Written by David Holland
There are some movies that are so bad, they’re good. Movies that you can’t help, but enjoy despite their glaring flaws. The “Captain America” movie released in 1990 is not one of those films. It’s basically “Threat Level Midnight”, but worse because it is an hour and a half long and doesn’t involve Michael Scott.

What Worked:
I guess some credit goes to Marvel for getting one of their most well-known superheroes on the big screen. Well, sort-of on the big screen. Although “Captain America” was released theatrically in some countries, in the United States it went direct-to-video. And the star is Matt Salinger, son of “Catcher in the Rye” author J.D. Salinger, which provides you with a bit of trivia for your next dinner party.

More seriously, the film is at least earnest, if over campy. This is in the same era as Tim Burton’s Batman and Batman Returns, genre-defining films for comic book movies, which are still held up by some as the definitive movie versions of the Caped Crusader. But Captain America fully leans in to the Avenger’s optimism. It’s a straightforward good-vs-evil tale with no moral quandary or anti-heroism.
What Didn’t:
This list is too long to be exhaustive. Most importantly, the film feels disjointed. You can tell that this was a low budget film. That’s why the camera spends so much time tight on the actors from the shoulder up. Entire chase scenes are filmed in which the chaser and the chased are never on screen together. When we briefly go to the White House, we see an outside shot, and then a shot of President Roosevelt’s hand, but never an actual look inside the Oval Office. Tricks like this can get the point across, but they make the movie seem cheap – which it obviously was. The same could be said for the special effects department. I try not to have unrealistic expectations for special effects for old movies, but this movie doesn’t hold a candle to the first Star Wars movie, which also had a shoestring budget and came out over a decade earlier.
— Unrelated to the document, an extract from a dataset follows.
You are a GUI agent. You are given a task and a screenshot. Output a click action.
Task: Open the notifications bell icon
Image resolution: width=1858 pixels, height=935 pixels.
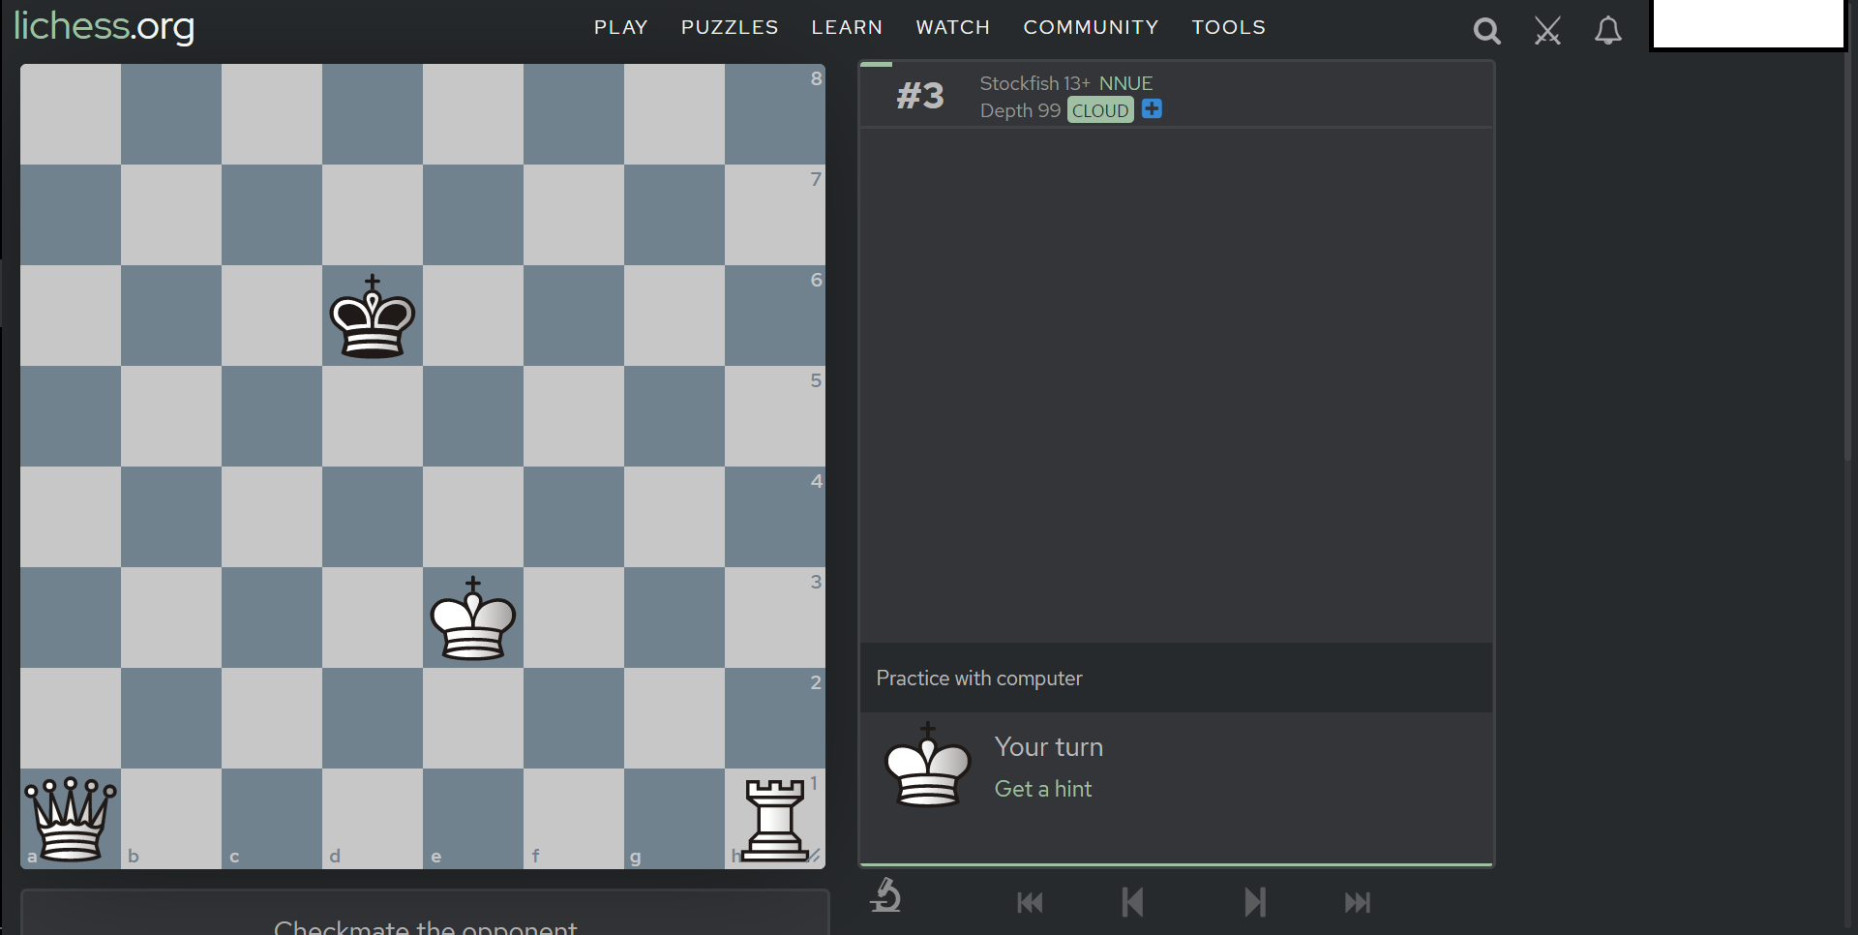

Lucas had to problem solve to give Star Wars its grandiose feel, and he was saved in large part by an Oscar-winning team of editors. “Captain America” has no such creativity to save it. Its world feels small and cheap, relying heavily on establishing shots and sparse sets that we rarely get to see because they are too embarrassing.

The action scenes are too confusing to follow clearly and the writing is painful. The dialogue is cheesy and overwritten. Some of the choices just don’t make any sense. At one point Captain America is strapped to a rocket and launched at the White House from Italy. Just before impact, he kicks the rocket so hard that he knocks it off course and it crashes in Alaska, where he is frozen for decades.
…What?
Characters are underdeveloped and shoehorned in because they fit tropes – we don’t know anything about Steve Rogers other than that he had polio and he’s a Good Guy. Red Skull is a generic evil genius whose motivation is apparently “Be Evil”. In this universe, Red Skull is responsible for the assassinations of both Kennedy brothers and Martin Luther King Jr, which feels like a conspiracy theory so ridiculous that even Alex Jones would question it.